Working Paper No. 224
By Jens D J Larsen and Jack McKeown

In many economies, the monetary policy instrument is the level of short-term nominal interest rates, but the monetary policy stance might be better characterised by the ex-ante real interest rate that this nominal rate implies, relative to some ‘neutral’ or ‘natural’ real rate of interest. In this paper, the natural rate of interest and the real interest rate gap – the difference between the actual and the natural real rate of interest – are estimated by applying Kalman filtering techniques to a small-scale macroeconomic model of the UK economy. In this model, the real interest rate gap, the output gap and inflation are related via IS-curve and Phillips-curve relationships. The natural rate of interest is defined as the level of (ex-ante) real interest rates that is consistent with an output gap of zero, that is output at its natural level, in the medium term.
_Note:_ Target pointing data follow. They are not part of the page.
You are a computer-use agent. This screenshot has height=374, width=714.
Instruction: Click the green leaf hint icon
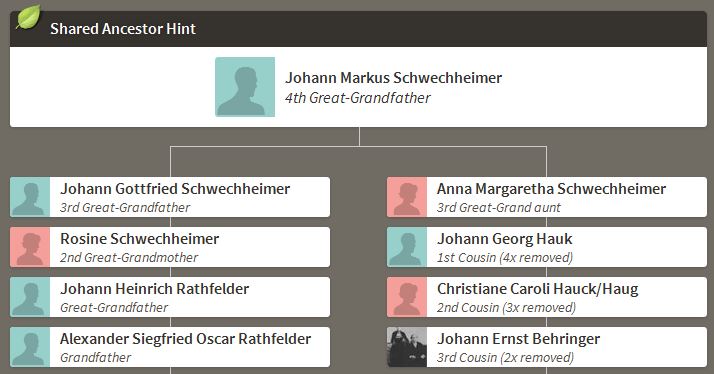coord(28,17)
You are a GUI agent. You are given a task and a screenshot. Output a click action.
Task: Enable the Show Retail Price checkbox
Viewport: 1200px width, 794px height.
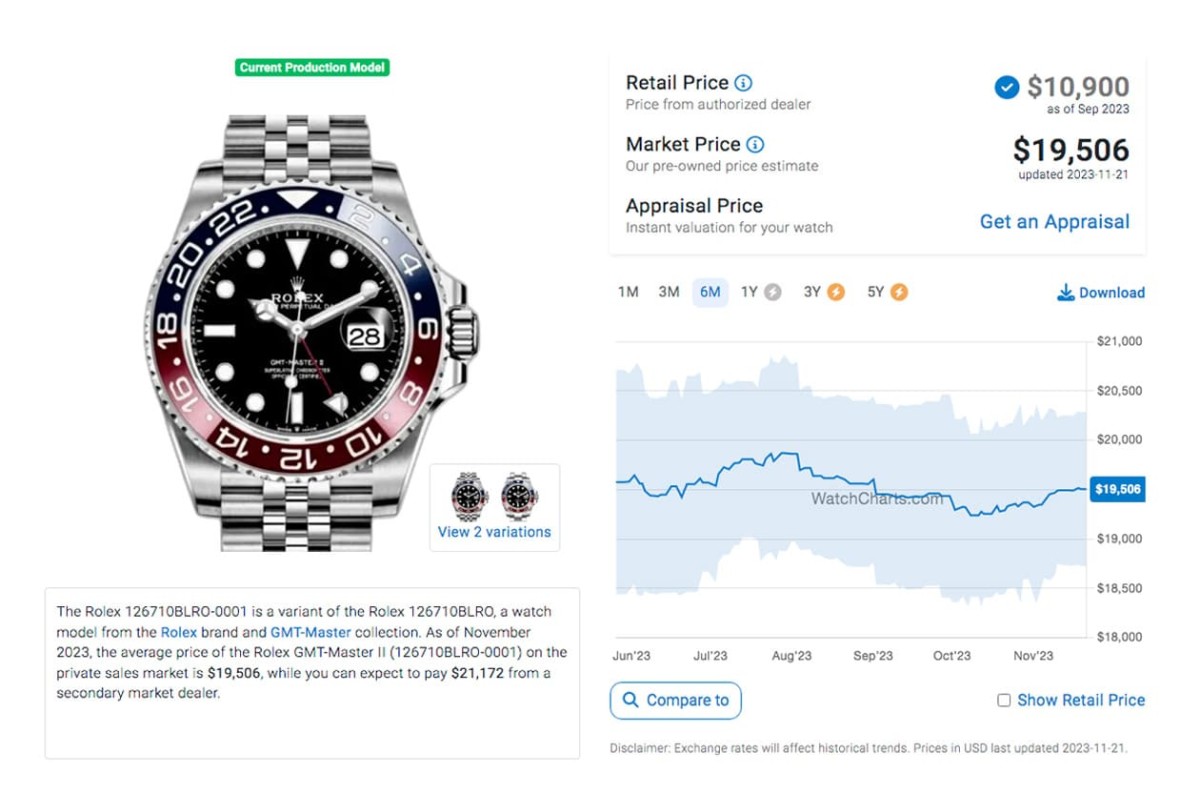[x=1004, y=701]
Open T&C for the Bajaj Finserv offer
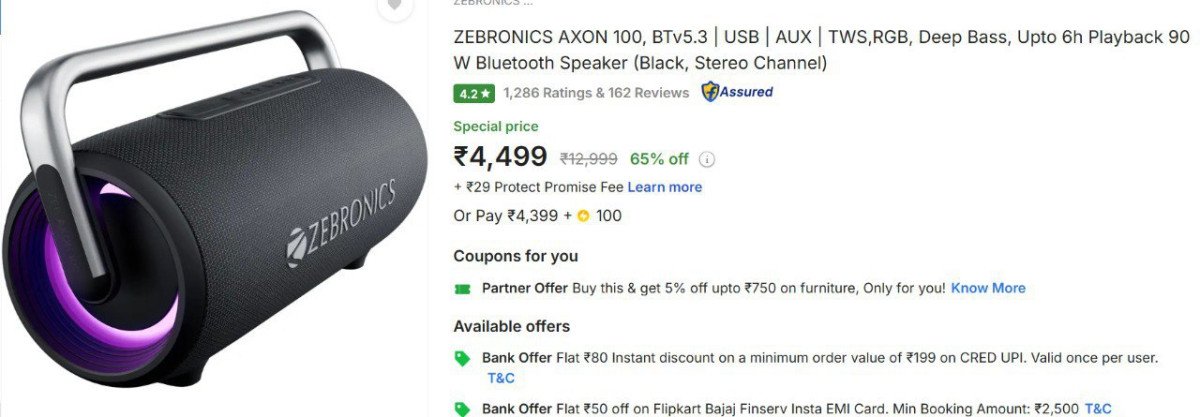 click(1097, 409)
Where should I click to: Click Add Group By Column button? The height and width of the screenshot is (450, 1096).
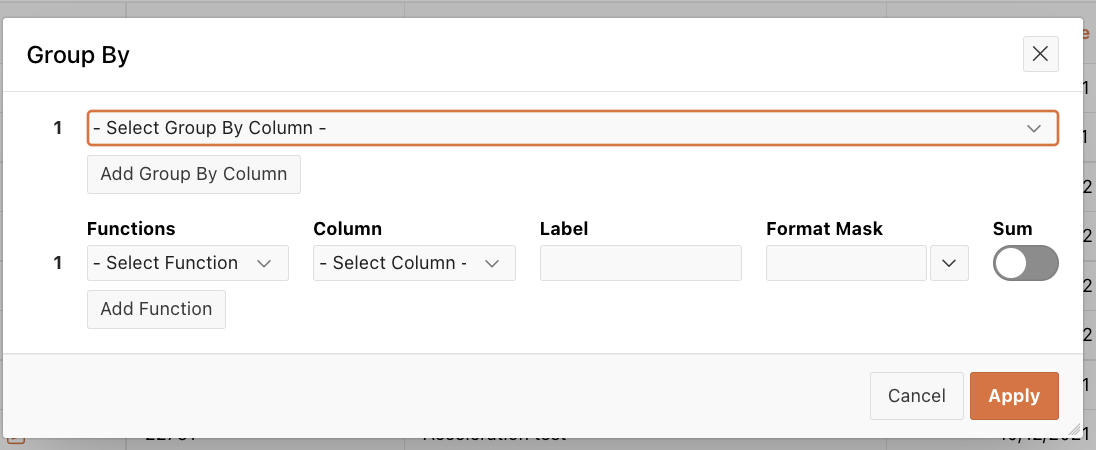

Based on these estimates, the paper examines whether empirical measures of the real interest rate gap are a useful tool for policymakers – do they contain additional information relative to the estimated output gap, and does the real rate gap have leading indicator properties for the output gap and inflation? Are these gap estimates of practical use in a policy setting? The paper finds that the real rate gap has leading indicator properties for both the output gap and inflation. Importantly, these properties have varied considerably over time: breaking the sample into four subsamples, it appears that the leading indicator properties for both the output and real rate gap were substantially stronger for the subsample that covers most of the 1980s. After the introduction of the inflation target, post 1992, the relationship between the real interest rate gap and the output gap strengthens, but the leading indicator properties of these gaps for inflation diminish, as might be expected under an inflation-targeting regime.